使用基于 PSMA-PET 和 PSA 的新型模型来提高具有临床意义的前列腺癌的诊断准确性,并避免对 PI-RADS ≤ 3 MRI 男性进行不必要的活检
介绍
疑似前列腺癌 (PCa) 但 MRI (PI-RADS ≤ 3) 的男性的诊断评估是一个常见的临床挑战。[68加]Ga 标记的前列腺特异性膜抗原 ([68Ga]Ga-PSMA) 正电子发射断层扫描/计算机断层扫描 (PET/CT) 在识别具有临床意义的 PCa (csPCa) 方面显示出前景。我们的目标是建立一个结合 PSMA-PET 的诊断模型,以增强 3 名男性 PI-RADS ≤ csPCa 的诊断过程。
材料和方法
本研究回顾性研究纳入了 151 例临床疑似 PCa 和 PI-RADS ≤ 3 MRI 的男性。所有男性均接受了 [68Ga]Ga-PSMA PET/CT 扫描和超声/MRI/PET 融合引导活检。csPCa 被定义为 2 ≥ 级组。评估 PSMA-PET 扫描的 PRIMARY 评分。开发了一种包含 PSMA-PET 和前列腺特异性抗原 (PSA) 衍生参数的诊断模型。将鉴别性能和临床效用与传统方法进行比较。
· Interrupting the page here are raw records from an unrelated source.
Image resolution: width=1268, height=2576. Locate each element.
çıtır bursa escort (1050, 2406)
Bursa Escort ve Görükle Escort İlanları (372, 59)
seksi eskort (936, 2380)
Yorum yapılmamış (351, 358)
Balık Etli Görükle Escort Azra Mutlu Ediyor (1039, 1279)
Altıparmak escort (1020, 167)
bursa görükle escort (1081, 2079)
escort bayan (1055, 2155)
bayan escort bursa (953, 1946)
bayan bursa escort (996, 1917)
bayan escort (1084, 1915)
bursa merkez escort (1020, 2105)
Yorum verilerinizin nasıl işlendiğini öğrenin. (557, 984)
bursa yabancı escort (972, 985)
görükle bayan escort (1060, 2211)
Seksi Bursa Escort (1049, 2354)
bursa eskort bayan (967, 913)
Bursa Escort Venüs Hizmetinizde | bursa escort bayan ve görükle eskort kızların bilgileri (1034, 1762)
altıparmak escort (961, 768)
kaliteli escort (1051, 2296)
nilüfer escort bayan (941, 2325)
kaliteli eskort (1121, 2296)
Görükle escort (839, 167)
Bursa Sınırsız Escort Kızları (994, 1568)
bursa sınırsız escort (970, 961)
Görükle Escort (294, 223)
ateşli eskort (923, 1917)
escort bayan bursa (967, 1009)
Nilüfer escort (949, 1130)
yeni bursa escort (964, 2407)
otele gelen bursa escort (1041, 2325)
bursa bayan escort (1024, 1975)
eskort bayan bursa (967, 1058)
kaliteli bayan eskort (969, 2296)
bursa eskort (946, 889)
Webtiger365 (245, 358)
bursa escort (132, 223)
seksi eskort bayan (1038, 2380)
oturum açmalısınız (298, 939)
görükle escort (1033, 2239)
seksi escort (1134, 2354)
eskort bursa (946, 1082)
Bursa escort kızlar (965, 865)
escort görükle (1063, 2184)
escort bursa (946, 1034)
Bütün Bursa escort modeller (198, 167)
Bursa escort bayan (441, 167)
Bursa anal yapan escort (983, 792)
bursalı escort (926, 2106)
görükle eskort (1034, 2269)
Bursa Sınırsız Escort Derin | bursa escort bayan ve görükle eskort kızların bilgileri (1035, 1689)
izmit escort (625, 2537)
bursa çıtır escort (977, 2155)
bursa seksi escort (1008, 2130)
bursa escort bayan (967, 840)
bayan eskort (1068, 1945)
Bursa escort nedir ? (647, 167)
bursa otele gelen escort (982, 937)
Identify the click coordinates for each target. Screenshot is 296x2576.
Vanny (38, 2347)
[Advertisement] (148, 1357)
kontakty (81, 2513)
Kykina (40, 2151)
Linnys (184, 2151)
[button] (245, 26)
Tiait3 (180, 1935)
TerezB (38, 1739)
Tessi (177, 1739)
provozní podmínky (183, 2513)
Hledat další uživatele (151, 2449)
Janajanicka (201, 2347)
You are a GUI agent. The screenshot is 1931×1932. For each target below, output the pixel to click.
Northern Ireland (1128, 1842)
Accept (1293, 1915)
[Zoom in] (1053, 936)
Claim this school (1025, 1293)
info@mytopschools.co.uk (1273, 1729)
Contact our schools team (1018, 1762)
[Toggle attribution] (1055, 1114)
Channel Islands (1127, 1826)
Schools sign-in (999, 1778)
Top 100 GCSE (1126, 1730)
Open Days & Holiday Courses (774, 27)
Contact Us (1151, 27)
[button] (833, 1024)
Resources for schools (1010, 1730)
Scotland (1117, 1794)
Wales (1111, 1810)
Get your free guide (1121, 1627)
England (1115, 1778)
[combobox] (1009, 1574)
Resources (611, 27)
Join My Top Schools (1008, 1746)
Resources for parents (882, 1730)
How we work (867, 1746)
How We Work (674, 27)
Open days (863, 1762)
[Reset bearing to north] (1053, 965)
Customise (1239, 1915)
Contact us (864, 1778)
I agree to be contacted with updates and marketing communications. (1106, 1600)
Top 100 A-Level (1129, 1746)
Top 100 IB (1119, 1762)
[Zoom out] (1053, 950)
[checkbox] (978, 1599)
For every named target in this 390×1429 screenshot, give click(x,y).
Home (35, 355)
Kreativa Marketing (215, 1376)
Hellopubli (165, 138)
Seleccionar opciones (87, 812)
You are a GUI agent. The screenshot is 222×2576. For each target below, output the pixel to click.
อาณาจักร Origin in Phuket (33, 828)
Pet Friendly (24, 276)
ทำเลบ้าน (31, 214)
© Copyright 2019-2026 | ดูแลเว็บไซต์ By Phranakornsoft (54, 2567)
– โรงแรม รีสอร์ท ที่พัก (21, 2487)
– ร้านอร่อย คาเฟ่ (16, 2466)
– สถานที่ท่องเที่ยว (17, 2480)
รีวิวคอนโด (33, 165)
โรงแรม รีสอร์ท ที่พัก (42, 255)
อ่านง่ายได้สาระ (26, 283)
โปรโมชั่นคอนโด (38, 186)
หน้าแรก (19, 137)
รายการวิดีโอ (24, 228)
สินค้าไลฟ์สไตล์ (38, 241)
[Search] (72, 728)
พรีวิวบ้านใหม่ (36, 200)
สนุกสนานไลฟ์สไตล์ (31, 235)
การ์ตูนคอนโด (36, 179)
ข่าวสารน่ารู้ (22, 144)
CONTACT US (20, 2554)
内部验证使用具有 1000 次迭代的 5 倍交叉验证进行。
结果
在这个 PI-RADS ≤ 3 队列中,检测 csPCa 的曲线下面积 (AUC) 分别为 0.796 (95% CI, 0.738–0.853)、0.851 (95% CI, 0.783–0.918) 和 0.806 (95% CI, 0.742–0.870) 对于主要评分、SUVmax 和常规临床 PSMA-PET 评估。与基于 PRIMARY 评分或 SUVmax 的策略相比,包括 PRIMARY 评分、SUVmax 和血清游离 PSA/总 PSA (fPSA/tPSA) 的诊断模型实现了 0.906 (95%CI,0.851–0.961) 的显著更高 AUC (P < 0.05),明显优于通常基于 PSA 密度的常规策略 (P < 0.001)。1000 次迭代的平均 5 倍交叉验证 AUC 为 0.878 (95% CI,0.820–0.954)。理论上,使用 21.6% 的阈值,该模型可以防止 78% 的不必要活检,同时在该队列中仅遗漏 7.8% 的 csPCa 病例。
结论
已经开发并验证了一种新的诊断模型,该模型结合了 PSMA-PET 衍生指标 — PRIMARY-score 和 SUVmax — 以及血清 fPSA/tPSA。该集成模型可以帮助临床决策,提高对单个常规指标的诊断准确性。它对 PI-RADS 男性的 3 ≤ MRI 结果减少不必要的活检具有巨大潜力,并需要进一步的前瞻性和外部评估。